## WORK TO COMPLETE
From the listing, collect all lines containing the word "will".

----

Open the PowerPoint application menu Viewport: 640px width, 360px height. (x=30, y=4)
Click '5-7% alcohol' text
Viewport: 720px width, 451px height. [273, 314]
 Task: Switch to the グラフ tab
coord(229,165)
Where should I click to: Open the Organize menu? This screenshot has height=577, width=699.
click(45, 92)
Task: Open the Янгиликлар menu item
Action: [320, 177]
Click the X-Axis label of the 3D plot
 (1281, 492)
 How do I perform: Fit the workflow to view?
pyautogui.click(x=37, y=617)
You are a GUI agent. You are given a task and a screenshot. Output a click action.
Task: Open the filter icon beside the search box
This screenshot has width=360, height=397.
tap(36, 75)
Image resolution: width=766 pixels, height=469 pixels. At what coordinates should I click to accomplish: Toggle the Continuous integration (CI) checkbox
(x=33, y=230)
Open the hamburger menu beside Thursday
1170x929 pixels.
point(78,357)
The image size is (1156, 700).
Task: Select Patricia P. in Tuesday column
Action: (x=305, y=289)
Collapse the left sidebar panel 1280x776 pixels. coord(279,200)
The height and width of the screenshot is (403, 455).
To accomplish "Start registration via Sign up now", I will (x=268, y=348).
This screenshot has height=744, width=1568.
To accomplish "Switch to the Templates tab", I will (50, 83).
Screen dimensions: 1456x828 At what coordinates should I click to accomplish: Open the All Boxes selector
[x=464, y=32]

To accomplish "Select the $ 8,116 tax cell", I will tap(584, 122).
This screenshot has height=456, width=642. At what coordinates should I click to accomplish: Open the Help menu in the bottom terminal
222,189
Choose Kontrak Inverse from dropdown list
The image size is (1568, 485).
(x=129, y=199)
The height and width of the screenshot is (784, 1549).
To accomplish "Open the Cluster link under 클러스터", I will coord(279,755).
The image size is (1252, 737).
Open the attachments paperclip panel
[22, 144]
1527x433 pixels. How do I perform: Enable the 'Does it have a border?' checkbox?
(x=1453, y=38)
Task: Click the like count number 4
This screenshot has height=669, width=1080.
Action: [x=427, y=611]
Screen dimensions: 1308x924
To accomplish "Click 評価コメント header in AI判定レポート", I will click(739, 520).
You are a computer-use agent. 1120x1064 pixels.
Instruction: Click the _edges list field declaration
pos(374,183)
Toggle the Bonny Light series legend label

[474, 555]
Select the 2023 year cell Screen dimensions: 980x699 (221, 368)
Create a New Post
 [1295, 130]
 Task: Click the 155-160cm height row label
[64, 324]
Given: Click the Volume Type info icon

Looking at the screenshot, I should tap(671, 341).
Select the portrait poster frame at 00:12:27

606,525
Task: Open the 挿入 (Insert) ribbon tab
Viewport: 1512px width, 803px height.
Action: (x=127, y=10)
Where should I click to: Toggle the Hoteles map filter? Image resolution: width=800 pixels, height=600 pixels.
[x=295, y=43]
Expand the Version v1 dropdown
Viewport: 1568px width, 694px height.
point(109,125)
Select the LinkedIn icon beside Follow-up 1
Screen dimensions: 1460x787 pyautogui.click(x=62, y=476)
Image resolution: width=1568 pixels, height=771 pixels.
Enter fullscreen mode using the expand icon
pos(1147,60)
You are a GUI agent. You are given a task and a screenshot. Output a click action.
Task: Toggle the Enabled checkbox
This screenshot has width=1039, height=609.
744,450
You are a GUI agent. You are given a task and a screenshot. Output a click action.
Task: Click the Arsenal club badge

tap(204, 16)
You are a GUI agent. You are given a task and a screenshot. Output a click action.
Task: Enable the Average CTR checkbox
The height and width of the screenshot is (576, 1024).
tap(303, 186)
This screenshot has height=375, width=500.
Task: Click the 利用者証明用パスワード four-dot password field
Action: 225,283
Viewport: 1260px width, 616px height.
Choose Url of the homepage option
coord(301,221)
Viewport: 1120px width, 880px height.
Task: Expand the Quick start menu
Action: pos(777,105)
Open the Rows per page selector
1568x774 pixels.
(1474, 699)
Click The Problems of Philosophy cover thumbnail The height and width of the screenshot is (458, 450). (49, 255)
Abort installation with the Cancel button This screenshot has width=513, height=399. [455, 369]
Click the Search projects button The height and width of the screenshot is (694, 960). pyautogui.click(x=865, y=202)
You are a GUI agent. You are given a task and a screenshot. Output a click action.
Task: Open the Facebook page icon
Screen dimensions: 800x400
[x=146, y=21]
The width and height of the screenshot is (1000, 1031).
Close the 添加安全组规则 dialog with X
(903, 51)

----

## SOLUTION TO THE PROBLEM
To accomplish "Start registration via Sign up now", I will (x=268, y=348).
To accomplish "Switch to the Templates tab", I will (50, 83).
To accomplish "Select the $ 8,116 tax cell", I will tap(584, 122).
To accomplish "Open the Cluster link under 클러스터", I will coord(279,755).
To accomplish "Click 評価コメント header in AI判定レポート", I will click(739, 520).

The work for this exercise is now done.